In the distant future mankind has started the process of migrating into a posthuman species, incorporating elements of biological life and AI. A series of attacks on human worlds shows that some are opposed to this goal, triggering a brutal war for dominance and survival.
Ashes of the Singularity is a real-time strategy game, a rare sight in the modern age where new entries in the genre are few and far between. It is a conscious spiritual successor to the classic 1997 RTS Total Annihilation and its own 2007 semi-sequel Supreme Commander, games which emphasise the the creation of utterly enormous armies over the micro-management and hotkey obsessions of the likes of StarCraft II.
Resource management is therefore stripped back, with you having to occasionally task workers to build new mineral and gas extractors on resource nodes but otherwise having the freedom to build absolutely huge formations consisting of tons of disposable tanks and light mechs, sprinkled with somewhat hardier and more capable frigates and dreadnoughts, enormous war machines capable of dealing impressive amounts of destruction across the battlefield. As the game progresses you can also unlock aircraft, artillery and other units.
Ashes of the Singularity is initially refreshing, nailing as it does a form of RTS gameplay that we haven't seen in a good decade or so. Spewing out vast armies to attack the enemy and not have to worry about hotkeys and formations feels good and the scale of the game makes watching the battles a lot of fun. As the game continues, however, increasingly serious problems emerge.

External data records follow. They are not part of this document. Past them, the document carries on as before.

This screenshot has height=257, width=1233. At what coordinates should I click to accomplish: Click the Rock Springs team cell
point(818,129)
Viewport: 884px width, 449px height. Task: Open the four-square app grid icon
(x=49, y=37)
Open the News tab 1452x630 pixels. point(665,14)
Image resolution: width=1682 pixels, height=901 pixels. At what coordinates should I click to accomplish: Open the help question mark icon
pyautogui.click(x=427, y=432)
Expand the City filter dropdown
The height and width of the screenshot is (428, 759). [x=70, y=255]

The first is that the game is so nostalgic that it even goes as far as flawlessly resurrecting that age-old problem from 1990s RTS games: poor pathfinding. Ordering your vast army into the enemy base only to watch it split into four groups, each trying to take a laboriously out-of-the-way route rather than just waiting for the unit in front of them to move, and then be wiped out piecemeal is deeply frustrating. Almost as annoying is the game's tendency to hide your heavy-hitters behind lesser units, which sounds clever but is actually counter to the game's setup. Your weak units are very weak, dying in their droves with ease, so using dreadnoughts and frigates to soak up enemy fire so your weak units can bring their massed firepower to bear is quite an important tactic. The game is really not keen on this, however, and will often have your supposedly-static dreadnoughts float backwards behind screens of lesser units (a formation which is totally useless, since the lesser units will die within seconds of battle being joined anyway). The "disposable glass cannon" issue has always been a problem in Total Annihilation-style RTS games, but it seems to be far worse here than in any of its forebears.

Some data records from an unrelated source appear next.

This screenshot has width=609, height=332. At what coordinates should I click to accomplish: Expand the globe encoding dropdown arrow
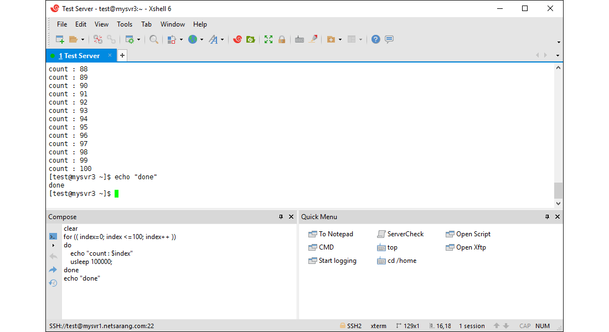pyautogui.click(x=202, y=40)
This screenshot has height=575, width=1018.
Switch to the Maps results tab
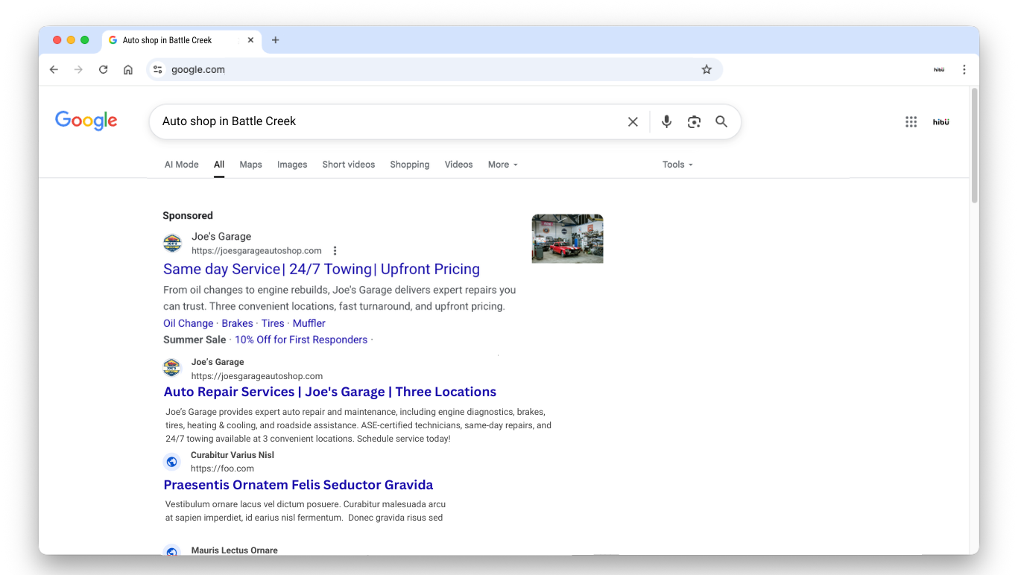[x=250, y=165]
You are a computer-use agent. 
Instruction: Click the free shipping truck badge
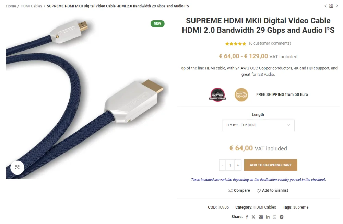point(241,94)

The game also has a few other RTS issues from yesteryear that should really have been forgotten. The single-player campaign sees the AI "cheating" quite blatantly, most notably when you take 90% of the resource nodes on the map but the enemy base can still churn out a vast army consisting of multiple dreadnoughts somehow faster than you can. The singleplayer campaign also has some of the worst dialogue and most indifferent voice acting you will ever see in a video game. This title probably didn't have a twentieth of the budget of, say, StarCraft II, so no-one is expecting that level of polish, but the game often feels far too amateurish.

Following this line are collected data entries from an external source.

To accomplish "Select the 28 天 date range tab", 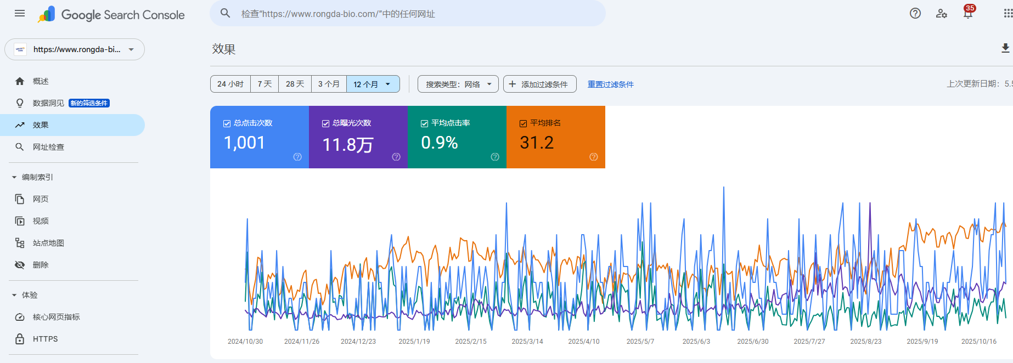I will point(295,84).
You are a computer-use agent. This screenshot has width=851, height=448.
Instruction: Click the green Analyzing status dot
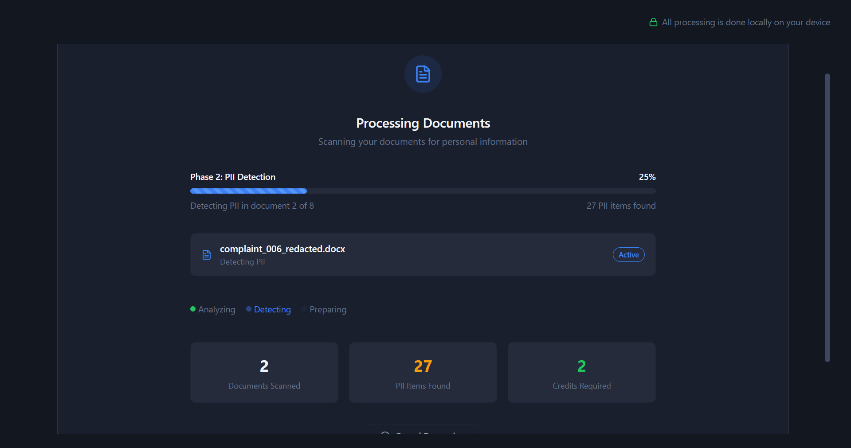[193, 309]
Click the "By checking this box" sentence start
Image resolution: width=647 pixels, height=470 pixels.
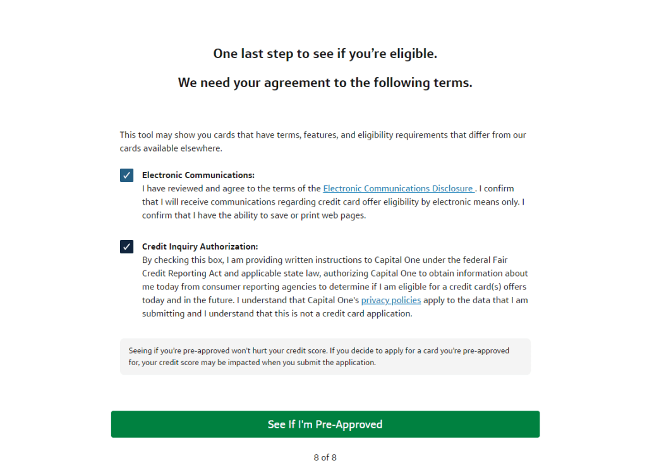(x=183, y=260)
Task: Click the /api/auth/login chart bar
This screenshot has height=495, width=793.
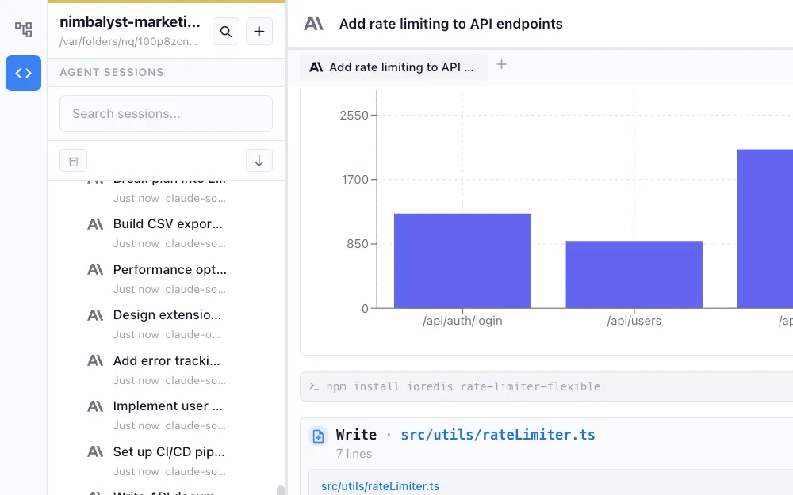Action: point(462,261)
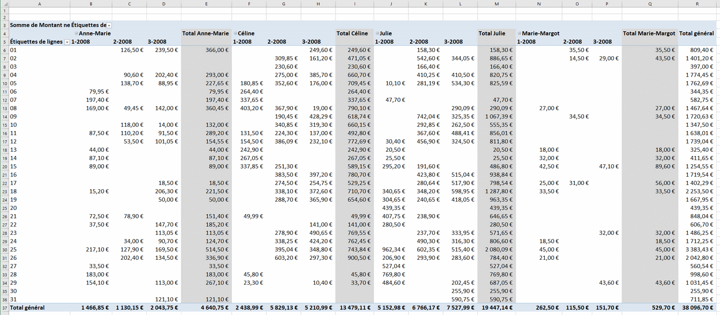Collapse the Julie column group
Screen dimensions: 720x315
click(377, 34)
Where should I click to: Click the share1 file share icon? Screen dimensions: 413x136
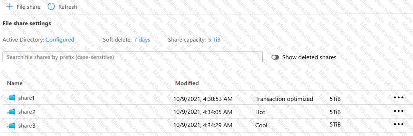coord(11,98)
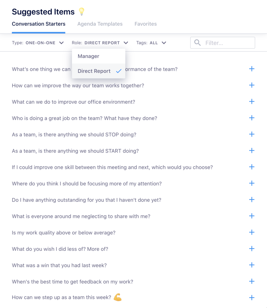Click 'What do you wish I did less of' question
Viewport: 267px width, 308px height.
60,249

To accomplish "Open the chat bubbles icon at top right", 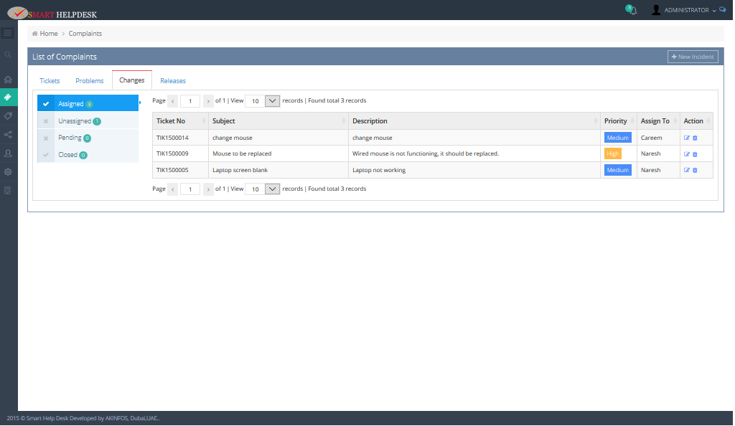I will [x=723, y=10].
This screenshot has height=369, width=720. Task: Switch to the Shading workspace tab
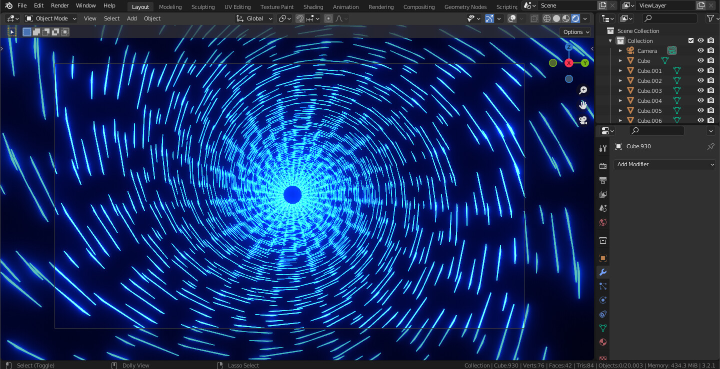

It's a shame because Ashes of the Singularity (***) has occasional flashes when it is fun to play, and with several lengthy campaigns (some courtesy of the old expansion Escalation, now integrated into the base game), a skirmish mode and multiplayer it certainly has a reasonable amount of content, but ultimately it is a tribute to games which are, frankly, still far more fun to play. The game is available now via Steam.